== EXERCISE TASKS ==
[a] In the Dennis Bloem article, which parliamentary committee did Bloem chair from 2004 to 2009?
[b] Carry the Dennis Bloem article forward from its last sentence.

== EXTRACTED TEXT ==
========

Delegate to the National Council of Provinces

Assembly Member for the Free State
- In office 7 May 2009 – 21 April 2014

Personal details
- Born: 4 August 1952 (age 73)
- Citizenship: South Africa
- Party: Congress of the People (2009 - 2023); African National Congress (until 2009);

= Dennis Bloem =

South African politician (born 1952)

Dennis Victor Bloem (born 4 August 1952) is a South African politician who served as the national spokesperson of the Congress of the People (COPE) until his resignation in August 2023. He represented COPE in the National Council of Provinces from 2009 to 2014 and before that he represented the African National Congress (ANC) in Parliament from 1994 to 2009. A former United Democratic Front activist in the Free State, Bloem defected from the ANC to COPE ahead of the 2009 general election.

== Early life and activism ==
Bloem was born on 4 August 1952. He lived in the Coloured neighbourhood of Brentpark in Kroonstad and was an organiser for the ANC-aligned United Democratic Front (UDF) in the Orange Free State.

In 1992, he and three others were arrested on suspicion of involvement in the murder of George "Diwiti" Ramasimong, the leader of Kroonstad's anti-UDF Three Million Gang. Specifically, Bloem had been seen driving with the killer, UDF member Roland Petrus, to the taxi rank where Ramasimong was killed. During the trial, he denied having prior knowledge of the murder conspiracy; Petrus was convicted and imprisoned for the murder, while Bloem was charged as an accomplice and fined R7,500, which was paid by UDF supporters in the community.

During Truth and Reconciliation Commission hearings in 1996, Petrus applied for amnesty for the murder, claiming that he had been instructed to assassinate Ramasimong after a community meeting had decided that Ramasimong should be killed for orchestrating attacks on UDF supporters. Bloem, by then serving in Parliament, was summoned as a witness. He denied that Petrus had been instructed to carry out the murder, but under cross-examination he admitted that he had perjured himself during the criminal trial: he said that Petrus had told him about his plan while they were driving to the taxi rank and that he had "tried to dissuade" Petrus. He told the Commission that he had lied to the court because "we did not trust South Africa's [apartheid-era] courts and were not free to speak".

== Post-apartheid political career ==

=== ANC: 1994–2009 ===
In the 1994 general election, South Africa's first under universal suffrage, Bloem was elected to represent the ANC in the Senate (soon to become the National Council of Provinces). However, the ANC reshuffled its parliamentary caucuses in 1997 and Bloem was moved to a seat in the National Assembly. He was re-elected to two further full terms in the National Assembly in 1999 and 2004. From 2004 to 2009, he chaired the Portfolio Committee on Correctional Services.

=== COPE: 2009–2023 ===

==== Defection and NCOP: 2009–2014 ====
In March 2009, the Electoral Commission published the draft party lists for the 2009 general election, which showed that Bloem was standing as a candidate both for the ANC and for the Congress of the People (COPE), a newly formed breakaway party. Bloem said that he was not a member of any party other than the ANC and that he was "busy sorting out this whole thing"; a COPE spokesperson said, more directly, that Bloem was indeed standing as a Cope candidate but denying it because he had not yet resigned from the ANC.

========

== ENTRIES SHOWN ==
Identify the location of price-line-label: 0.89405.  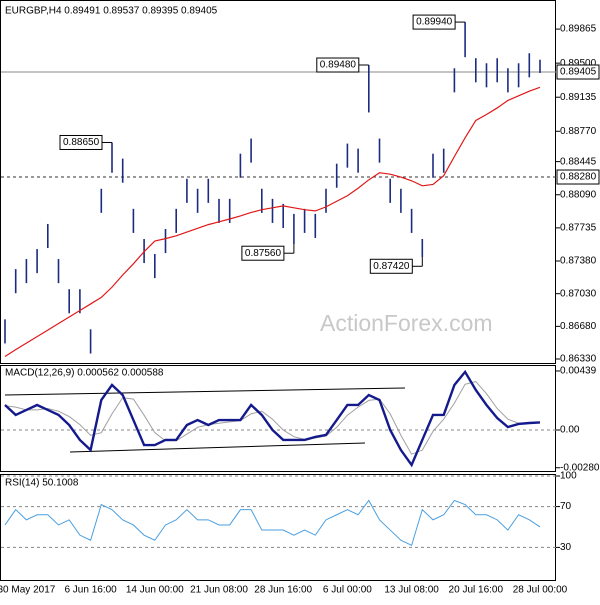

========

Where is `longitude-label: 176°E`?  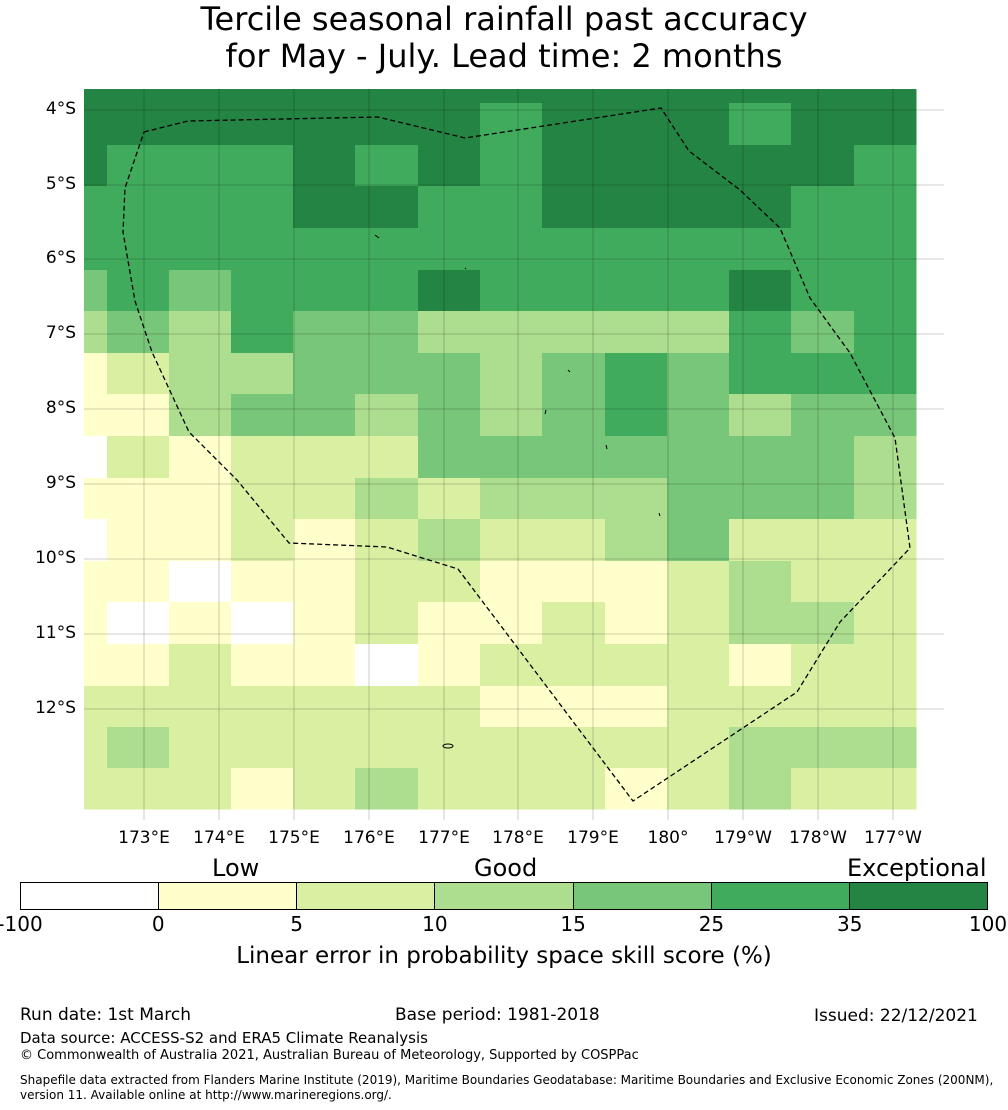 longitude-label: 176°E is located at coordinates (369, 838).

========

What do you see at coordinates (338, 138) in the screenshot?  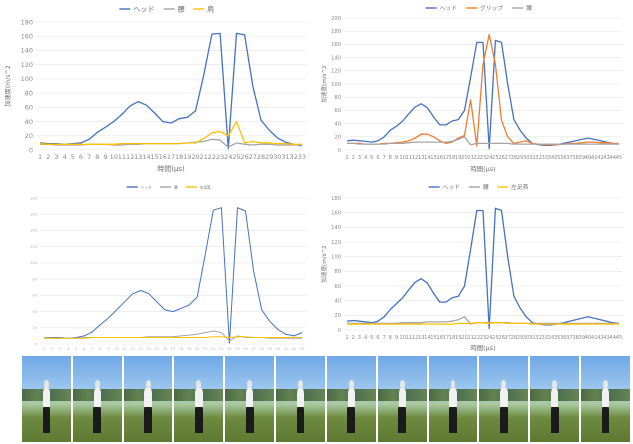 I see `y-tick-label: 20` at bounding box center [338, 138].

========

== ANSWER SET ==
[a] The Portfolio Committee on Correctional Services.

[b]
Shortly afterwards, Bloem confirmed that he was resigning from the ANC to join COPE. He said, "It was an extremely difficult decision to make. I love the ANC. It is the only political home that I know". However, he said that he felt that provincial party leaders in the Free State ANC did not trust him because of his association with Mosiuoa Lekota, the former ANC national chairperson who had defected to establish COPE. ANC spokesperson Jessie Duarte said Bloem's decision was "politically immoral".

In the general election of that year, Bloem was elected as a Delegate to the National Council of Provinces, representing COPE in the Free State. He and another ANC defector, though they were re-elected to Parliament, were instructed to move out of their four-bedroom parliamentary houses and into two-bedroom units to make room for ANC members, leading to a court battle which ended in an out-of-court settlement.

==== Party offices: 2014–2023 ====
At the end of his five-year term in the NCOP, Bloem stood for re-election to Parliament in the 2014 general election, ranked fourth on COPE's national party list. However, COPE performed very poorly in the election and won only three seats in the National Assembly, meaning that Bloem narrowly failed to gain a seat. In the next general election in 2019, Bloem was ranked 34th on COPE's national party list and again did not gain a parliamentary seat; he was also ranked first on the provincial party list for Gauteng, having stood as COPE's candidate for election as Premier of Gauteng, but COPE did not win any seats in the province.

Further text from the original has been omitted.